## What the exercise asks
Could you copy the data word for word, from the line with "This screenshot has height=120, width=188." through the end of the data, leaving the pictures out?
═════ Source data
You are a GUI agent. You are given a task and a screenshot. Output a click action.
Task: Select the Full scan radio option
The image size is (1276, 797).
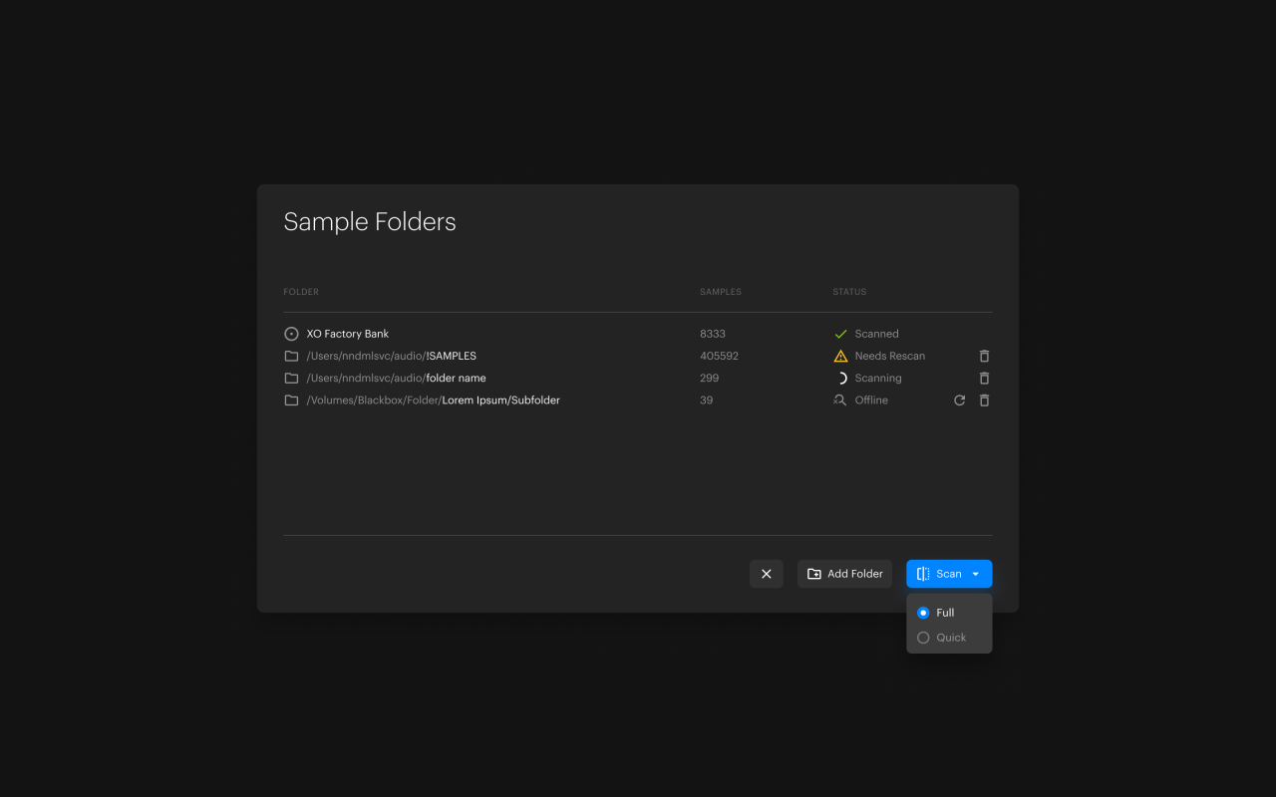(923, 613)
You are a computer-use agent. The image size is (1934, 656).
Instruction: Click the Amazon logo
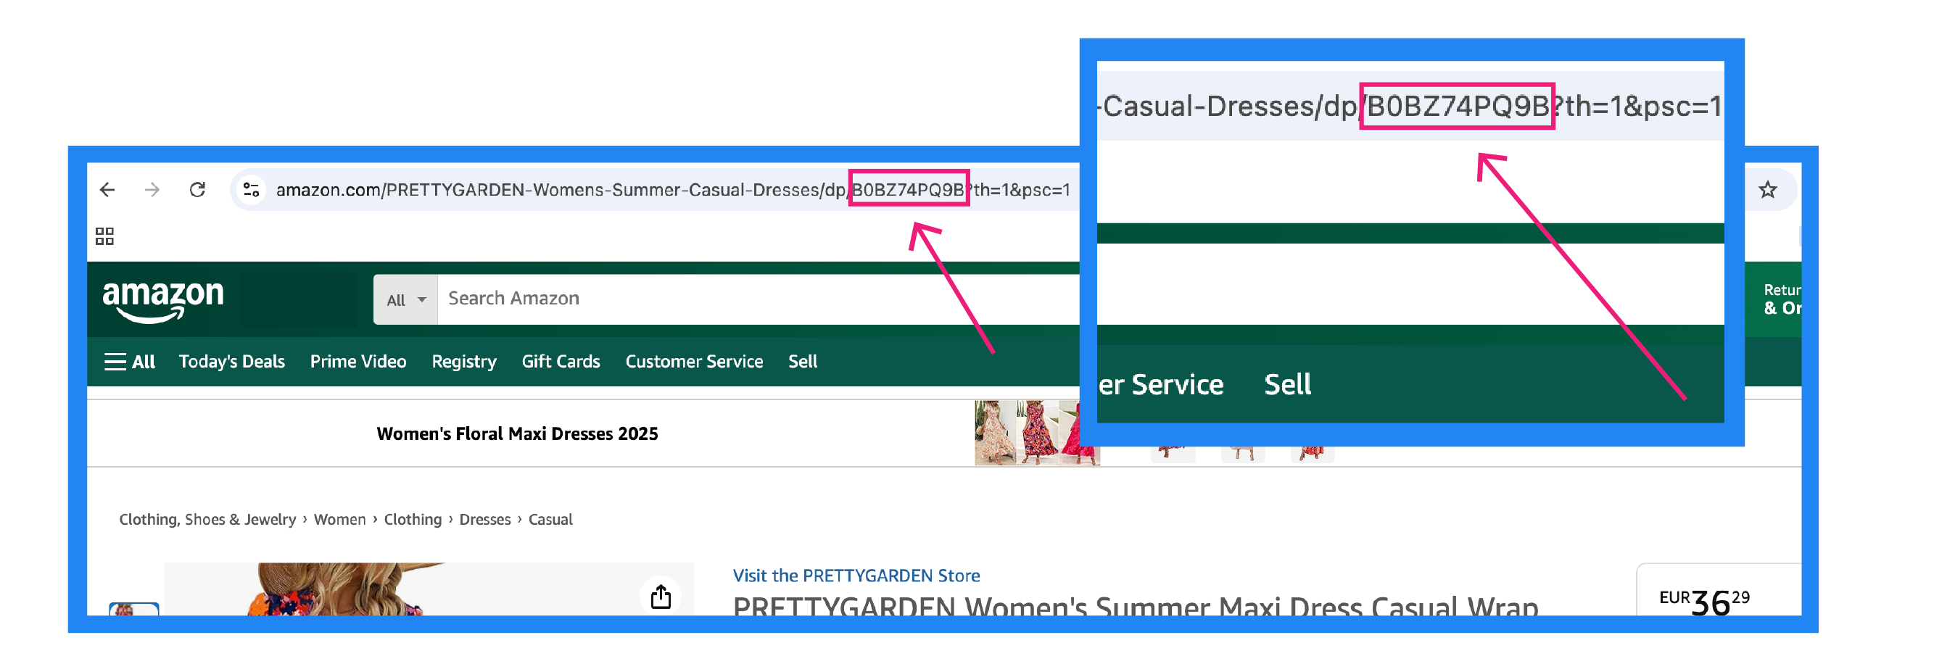point(163,299)
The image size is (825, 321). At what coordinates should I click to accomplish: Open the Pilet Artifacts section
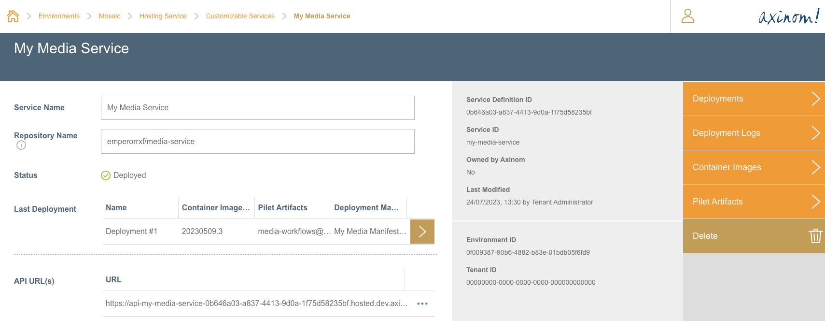pyautogui.click(x=754, y=202)
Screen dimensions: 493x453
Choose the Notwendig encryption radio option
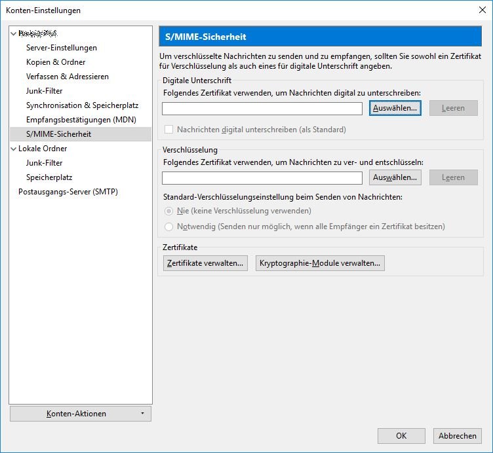(169, 227)
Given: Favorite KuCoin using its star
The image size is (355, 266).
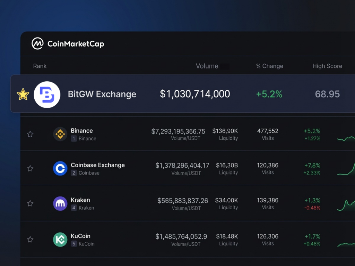Looking at the screenshot, I should (x=30, y=240).
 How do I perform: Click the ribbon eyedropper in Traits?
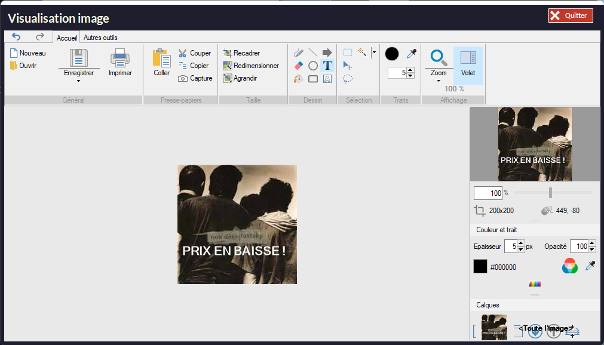click(x=411, y=54)
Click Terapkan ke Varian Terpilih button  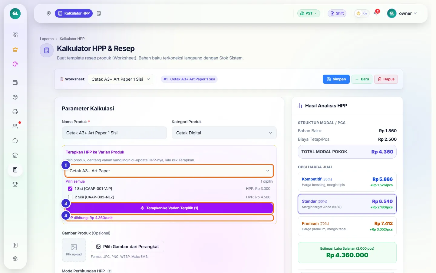click(169, 208)
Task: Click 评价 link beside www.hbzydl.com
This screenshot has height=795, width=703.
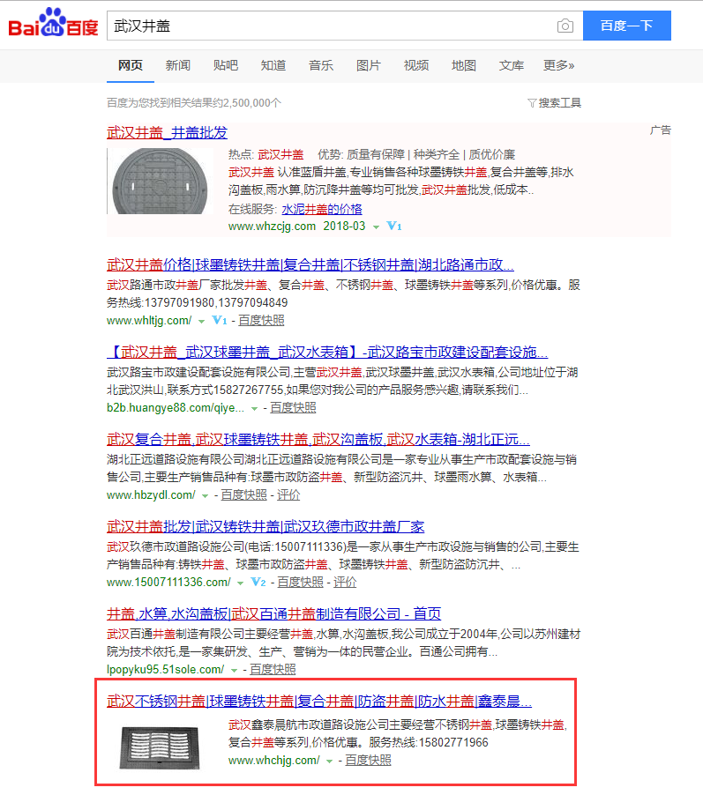Action: tap(288, 495)
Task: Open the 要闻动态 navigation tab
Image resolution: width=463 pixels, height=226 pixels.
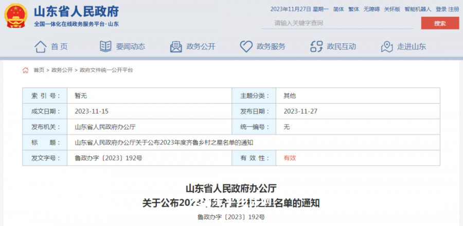Action: coord(130,46)
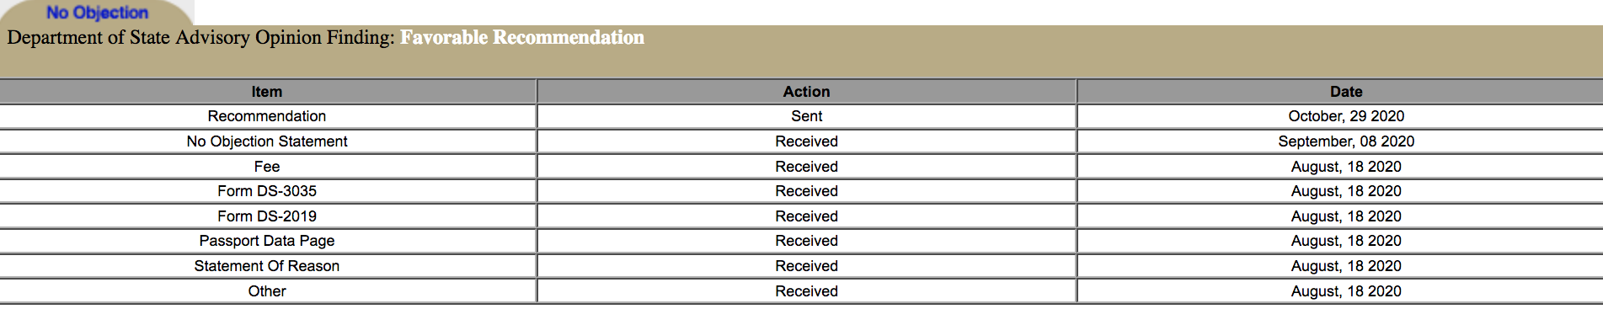Click the Form DS-3035 cell
1603x309 pixels.
pyautogui.click(x=267, y=191)
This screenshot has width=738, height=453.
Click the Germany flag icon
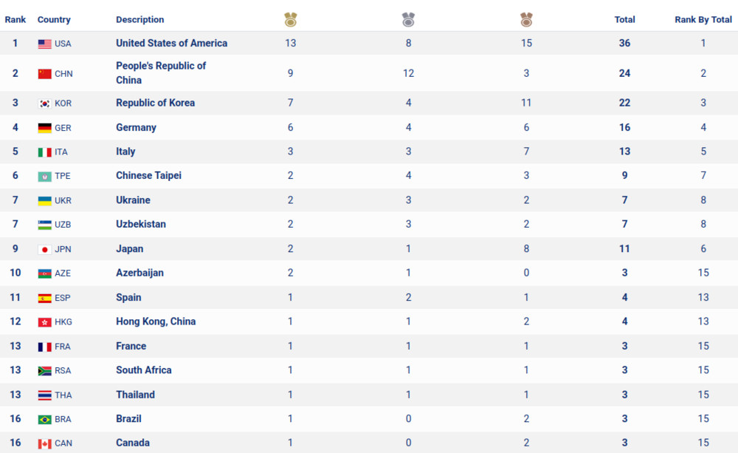(45, 128)
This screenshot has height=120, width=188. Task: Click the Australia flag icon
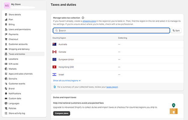tap(54, 44)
══════════
## Solution to this exercise
This screenshot has height=120, width=188. Task: Click the Australia flag icon
tap(54, 44)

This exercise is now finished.